Redacción
EU.-Kacy Claassen, una mujer de 28 años, fue arrestada tras descubrirse que suplantó la identidad de una menor de edad para matricularse y asistir a clases en la escuela secundaria Westchester Square Academy, ubicada en el Bronx. Utilizando el nombre falso de “Shamara Rashad” y asegurando tener 16 años, la implicada convivió con el alumnado durante varias semanas. Actualmente, enfrenta un proceso penal bajo los cargos de allanamiento de morada, suplantación de identidad y poner en peligro el bienestar de un menor.
El engaño comenzó el mes pasado, cuando Claassen formalizó su inscripción presentando documentación apócrifa que acreditaba su nacimiento en el año 2010. En el expediente escolar se asentó que la supuesta adolescente provenía del estado de Ohio y acababa de mudarse a la metrópoli neoyorquina en compañía de su hermana. Gracias a este trámite, la mujer obtuvo una identificación estudiantil auténtica e ingresó a las aulas ordinarias sin levantar sospechas entre el cuerpo docente debido a su apariencia física.
La farsa se desmoronó luego de que los directivos del plantel rastrearan los perfiles digitales de la sospechosa en redes sociales, los cuales carecían de filtros de privacidad. En dichas plataformas, el personal constató que la verdadera fecha de nacimiento de la alumna correspondía a julio de 1997 y localizaron fotografías donde aparecía junto a su hija. Al ser confrontada por las autoridades escolares, Claassen admitió la manipulación de datos y reveló que un conocido le había aconsejado inscribirse con el fin de facilitar su ingreso a programas de asistencia social; la policía confirmó que su móvil era obtener beneficios económicos del Estado.
Tras ser presentada ante el tribunal, la imputada se declaró inocente de los tres delitos imputados por la fiscalía.
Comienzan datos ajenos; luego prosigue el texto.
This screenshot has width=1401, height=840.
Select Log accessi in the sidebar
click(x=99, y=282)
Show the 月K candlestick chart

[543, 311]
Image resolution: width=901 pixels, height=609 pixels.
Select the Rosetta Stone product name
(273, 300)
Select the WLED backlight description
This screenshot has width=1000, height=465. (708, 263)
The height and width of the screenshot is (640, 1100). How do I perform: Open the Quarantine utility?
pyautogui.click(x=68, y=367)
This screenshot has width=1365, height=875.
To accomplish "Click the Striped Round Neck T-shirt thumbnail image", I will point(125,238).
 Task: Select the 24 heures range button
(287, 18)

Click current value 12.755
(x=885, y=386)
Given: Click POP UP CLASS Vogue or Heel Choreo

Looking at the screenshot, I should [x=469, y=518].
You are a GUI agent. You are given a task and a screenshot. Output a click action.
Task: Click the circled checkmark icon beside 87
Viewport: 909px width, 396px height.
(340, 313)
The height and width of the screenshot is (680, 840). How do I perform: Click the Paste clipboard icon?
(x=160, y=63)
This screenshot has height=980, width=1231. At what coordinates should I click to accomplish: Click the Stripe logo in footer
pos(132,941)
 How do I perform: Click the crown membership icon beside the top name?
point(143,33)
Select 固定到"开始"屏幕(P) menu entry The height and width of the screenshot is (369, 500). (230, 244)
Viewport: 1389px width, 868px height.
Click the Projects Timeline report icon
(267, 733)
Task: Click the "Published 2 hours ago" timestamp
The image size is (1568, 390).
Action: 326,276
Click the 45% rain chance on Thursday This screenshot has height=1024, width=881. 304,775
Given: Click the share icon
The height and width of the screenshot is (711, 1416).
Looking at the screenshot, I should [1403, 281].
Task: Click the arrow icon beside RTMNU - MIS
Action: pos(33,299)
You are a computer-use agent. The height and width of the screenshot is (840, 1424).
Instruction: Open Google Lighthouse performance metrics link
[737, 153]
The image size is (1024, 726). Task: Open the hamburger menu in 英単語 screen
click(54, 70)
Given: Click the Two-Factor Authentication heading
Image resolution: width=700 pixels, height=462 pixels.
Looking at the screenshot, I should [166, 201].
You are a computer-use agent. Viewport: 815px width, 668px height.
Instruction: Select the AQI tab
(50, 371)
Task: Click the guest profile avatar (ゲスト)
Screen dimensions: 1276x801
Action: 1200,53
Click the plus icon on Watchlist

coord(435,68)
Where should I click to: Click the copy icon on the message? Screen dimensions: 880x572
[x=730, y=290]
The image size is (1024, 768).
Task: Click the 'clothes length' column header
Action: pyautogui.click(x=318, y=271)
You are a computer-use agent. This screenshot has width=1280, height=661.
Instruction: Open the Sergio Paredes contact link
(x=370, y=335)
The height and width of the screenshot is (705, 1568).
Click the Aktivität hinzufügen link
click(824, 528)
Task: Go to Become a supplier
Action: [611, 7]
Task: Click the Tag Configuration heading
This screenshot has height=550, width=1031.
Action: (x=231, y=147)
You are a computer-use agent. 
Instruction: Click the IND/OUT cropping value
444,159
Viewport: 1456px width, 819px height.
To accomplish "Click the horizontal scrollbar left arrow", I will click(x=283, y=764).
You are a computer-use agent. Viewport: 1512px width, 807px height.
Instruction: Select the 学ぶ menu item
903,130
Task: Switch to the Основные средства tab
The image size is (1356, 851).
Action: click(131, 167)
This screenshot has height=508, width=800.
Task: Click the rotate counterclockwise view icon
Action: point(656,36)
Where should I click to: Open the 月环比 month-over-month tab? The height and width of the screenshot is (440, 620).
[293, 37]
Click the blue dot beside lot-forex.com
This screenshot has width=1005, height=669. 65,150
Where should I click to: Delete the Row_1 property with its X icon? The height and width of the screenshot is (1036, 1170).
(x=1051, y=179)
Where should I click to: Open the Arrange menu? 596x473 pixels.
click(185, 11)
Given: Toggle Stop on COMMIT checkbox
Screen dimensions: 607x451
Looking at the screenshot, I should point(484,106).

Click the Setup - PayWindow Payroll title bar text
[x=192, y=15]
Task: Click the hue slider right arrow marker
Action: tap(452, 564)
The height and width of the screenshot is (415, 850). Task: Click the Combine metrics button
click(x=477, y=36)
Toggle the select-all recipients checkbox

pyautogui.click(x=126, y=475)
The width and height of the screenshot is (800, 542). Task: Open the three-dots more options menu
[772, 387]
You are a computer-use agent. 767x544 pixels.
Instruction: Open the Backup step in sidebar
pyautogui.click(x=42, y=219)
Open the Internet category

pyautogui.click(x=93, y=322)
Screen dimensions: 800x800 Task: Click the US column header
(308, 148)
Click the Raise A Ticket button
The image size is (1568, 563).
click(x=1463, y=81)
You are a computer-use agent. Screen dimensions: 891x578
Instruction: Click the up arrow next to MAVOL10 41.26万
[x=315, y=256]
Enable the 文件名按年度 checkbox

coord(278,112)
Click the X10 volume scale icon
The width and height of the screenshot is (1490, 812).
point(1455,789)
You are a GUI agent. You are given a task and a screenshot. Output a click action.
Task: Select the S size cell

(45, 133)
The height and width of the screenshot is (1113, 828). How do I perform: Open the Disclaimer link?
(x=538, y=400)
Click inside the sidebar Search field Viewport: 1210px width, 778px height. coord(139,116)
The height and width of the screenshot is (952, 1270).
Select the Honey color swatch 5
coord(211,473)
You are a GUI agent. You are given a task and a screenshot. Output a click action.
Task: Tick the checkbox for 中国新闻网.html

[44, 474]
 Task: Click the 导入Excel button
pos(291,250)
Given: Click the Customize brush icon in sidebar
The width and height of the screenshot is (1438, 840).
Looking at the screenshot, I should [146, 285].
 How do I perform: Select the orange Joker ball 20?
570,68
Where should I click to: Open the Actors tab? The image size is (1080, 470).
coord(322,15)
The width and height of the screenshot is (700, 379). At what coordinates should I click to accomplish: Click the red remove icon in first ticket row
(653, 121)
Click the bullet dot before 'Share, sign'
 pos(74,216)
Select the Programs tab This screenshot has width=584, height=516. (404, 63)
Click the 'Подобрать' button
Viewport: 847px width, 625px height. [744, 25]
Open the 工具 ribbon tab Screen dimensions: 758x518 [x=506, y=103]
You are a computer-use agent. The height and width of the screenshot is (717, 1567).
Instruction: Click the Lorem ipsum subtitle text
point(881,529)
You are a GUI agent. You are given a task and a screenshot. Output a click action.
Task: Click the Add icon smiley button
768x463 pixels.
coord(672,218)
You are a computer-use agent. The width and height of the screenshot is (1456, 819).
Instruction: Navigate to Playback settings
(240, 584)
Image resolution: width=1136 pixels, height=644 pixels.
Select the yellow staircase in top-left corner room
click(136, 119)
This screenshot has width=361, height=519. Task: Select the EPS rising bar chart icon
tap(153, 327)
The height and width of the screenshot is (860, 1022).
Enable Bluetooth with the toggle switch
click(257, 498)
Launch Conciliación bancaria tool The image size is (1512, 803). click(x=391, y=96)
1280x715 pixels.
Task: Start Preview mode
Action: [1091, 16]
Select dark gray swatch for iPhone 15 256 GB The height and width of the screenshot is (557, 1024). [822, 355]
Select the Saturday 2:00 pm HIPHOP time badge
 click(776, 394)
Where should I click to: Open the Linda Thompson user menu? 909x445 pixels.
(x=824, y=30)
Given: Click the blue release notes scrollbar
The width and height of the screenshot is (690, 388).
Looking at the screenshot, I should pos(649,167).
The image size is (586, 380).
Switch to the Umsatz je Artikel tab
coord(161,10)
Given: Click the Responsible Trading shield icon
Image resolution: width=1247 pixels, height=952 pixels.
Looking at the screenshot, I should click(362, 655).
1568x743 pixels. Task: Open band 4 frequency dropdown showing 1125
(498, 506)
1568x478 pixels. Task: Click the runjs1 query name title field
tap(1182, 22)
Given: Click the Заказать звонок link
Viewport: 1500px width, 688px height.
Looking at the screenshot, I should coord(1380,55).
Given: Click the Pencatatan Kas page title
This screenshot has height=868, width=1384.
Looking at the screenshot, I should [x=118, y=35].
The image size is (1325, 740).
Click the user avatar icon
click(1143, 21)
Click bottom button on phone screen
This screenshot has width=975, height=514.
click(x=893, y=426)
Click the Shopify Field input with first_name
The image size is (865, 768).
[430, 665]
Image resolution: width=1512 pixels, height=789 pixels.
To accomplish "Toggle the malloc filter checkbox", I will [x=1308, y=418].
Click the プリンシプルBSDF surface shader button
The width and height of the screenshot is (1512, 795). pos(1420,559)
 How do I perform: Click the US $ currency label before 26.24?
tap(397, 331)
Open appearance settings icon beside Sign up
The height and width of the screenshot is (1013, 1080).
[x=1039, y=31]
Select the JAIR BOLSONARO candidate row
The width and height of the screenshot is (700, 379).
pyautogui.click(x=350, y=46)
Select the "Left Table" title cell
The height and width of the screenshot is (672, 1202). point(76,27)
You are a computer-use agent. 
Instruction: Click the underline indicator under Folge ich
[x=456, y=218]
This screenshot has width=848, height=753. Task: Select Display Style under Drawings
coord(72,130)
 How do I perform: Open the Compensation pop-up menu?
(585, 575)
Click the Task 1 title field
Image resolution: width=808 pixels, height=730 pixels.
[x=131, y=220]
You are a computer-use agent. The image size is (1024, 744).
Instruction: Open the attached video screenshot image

El juez del caso le otorgó la libertad condicional, fijando el próximo 15 de junio como la fecha para su siguiente comparecencia en la corte. Este incidente ha reavivado las discusiones locales sobre la vulnerabilidad en los controles de verificación de identidad dentro de los centros educativos y la facilidad con la que se pueden evadir los filtros de seguridad física y documental en entornos urbanos públicos.